2002 - I.S. KAMWIRA : Etude de quelques aspects histophysiologiques du follicule ovarien et de l'hypophyse au cours du cycle sexuel du Black-bass (Micropterus salmoides salmoides L.) Poisson téléostéen

Publié le 16 juillet 2008 Mis à jour le 29 mars 2016

Ildephonse Soly KAMWIRA, 2002

Résumé :

Le Black-bass (Micropterus salmoides Lacepede) est un poisson téléostéen qui présente de fortes potentialités en aquaculture. La maîtrise de son cycle de reproduction permettra d'en améliorer l'élevage. Cette étude s'intéresse au cycle de reproduction d'une population de Black-bass femelles en élevage dans les Dombes, à 250 mètres d'altitude. Un échantillon issu de cette population ayant été monté en altitude (1100 m) servira de témoin. Les techniques histochimiques et immunocytochimiques ont permis d'étudier le cycle des follicules et des cellules hypophysaires de contrôle à partir d'août 1995 jusqu'à juin 1996, période qui a correspondu à un cycle sexuel. 
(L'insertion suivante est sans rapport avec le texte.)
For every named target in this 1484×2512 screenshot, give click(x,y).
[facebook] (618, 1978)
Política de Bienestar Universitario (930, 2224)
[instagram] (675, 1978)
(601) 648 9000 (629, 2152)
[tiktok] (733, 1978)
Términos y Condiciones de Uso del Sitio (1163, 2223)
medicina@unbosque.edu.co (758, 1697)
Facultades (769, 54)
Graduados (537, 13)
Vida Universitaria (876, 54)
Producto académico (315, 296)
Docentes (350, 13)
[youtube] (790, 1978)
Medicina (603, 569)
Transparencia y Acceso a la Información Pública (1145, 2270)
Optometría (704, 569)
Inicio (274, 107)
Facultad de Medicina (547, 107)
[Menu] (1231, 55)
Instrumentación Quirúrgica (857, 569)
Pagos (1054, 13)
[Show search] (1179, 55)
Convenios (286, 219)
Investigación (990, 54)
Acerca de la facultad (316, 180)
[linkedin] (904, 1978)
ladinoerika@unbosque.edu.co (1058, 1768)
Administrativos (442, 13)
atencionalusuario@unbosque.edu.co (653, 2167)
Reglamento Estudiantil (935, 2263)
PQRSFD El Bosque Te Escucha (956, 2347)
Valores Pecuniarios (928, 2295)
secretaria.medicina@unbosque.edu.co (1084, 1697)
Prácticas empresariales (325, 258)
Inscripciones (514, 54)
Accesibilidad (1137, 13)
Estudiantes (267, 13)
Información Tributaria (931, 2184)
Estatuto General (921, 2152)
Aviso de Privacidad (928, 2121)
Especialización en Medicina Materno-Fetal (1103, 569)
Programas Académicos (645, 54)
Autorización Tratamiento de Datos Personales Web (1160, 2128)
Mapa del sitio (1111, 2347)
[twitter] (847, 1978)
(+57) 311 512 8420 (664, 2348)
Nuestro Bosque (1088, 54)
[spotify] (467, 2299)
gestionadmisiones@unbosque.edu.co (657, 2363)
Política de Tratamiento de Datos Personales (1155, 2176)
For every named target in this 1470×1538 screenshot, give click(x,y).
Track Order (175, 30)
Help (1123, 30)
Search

L'étude microscopique des follicules s'est essentiellement intéressée au développement du vitellus et à la variation du rapport gonadosomatique au cours du cycle sexuel. Trois différentes périodes significatives, associées aux fluctuations de la température, ont été observées. Trois différentes périodes significatives, associées aux fluctuations de la température ont été observées. L'automne et l'hiver correspondent globalement à la période de latence folliculaire. La quantité de vitellus reste stationnaire. Après l'hiver, si la température de l'eau monte au-delà de 17° C, le développement du vitellus est maximal. Les follicules atteignent rapidement la maturité complète aboutissant à la ponte.

Le rapport gonadosomatique augmente à mesure que la maturité des follicules se généralise au cours du cycle sexuel.
En altitude, les follicules n'atteignent pas vite leur maturité. Ils subissent une surmaturation et finalement une désintégration atrétique si les animaux sont maintenus très longtemps en haute altitude.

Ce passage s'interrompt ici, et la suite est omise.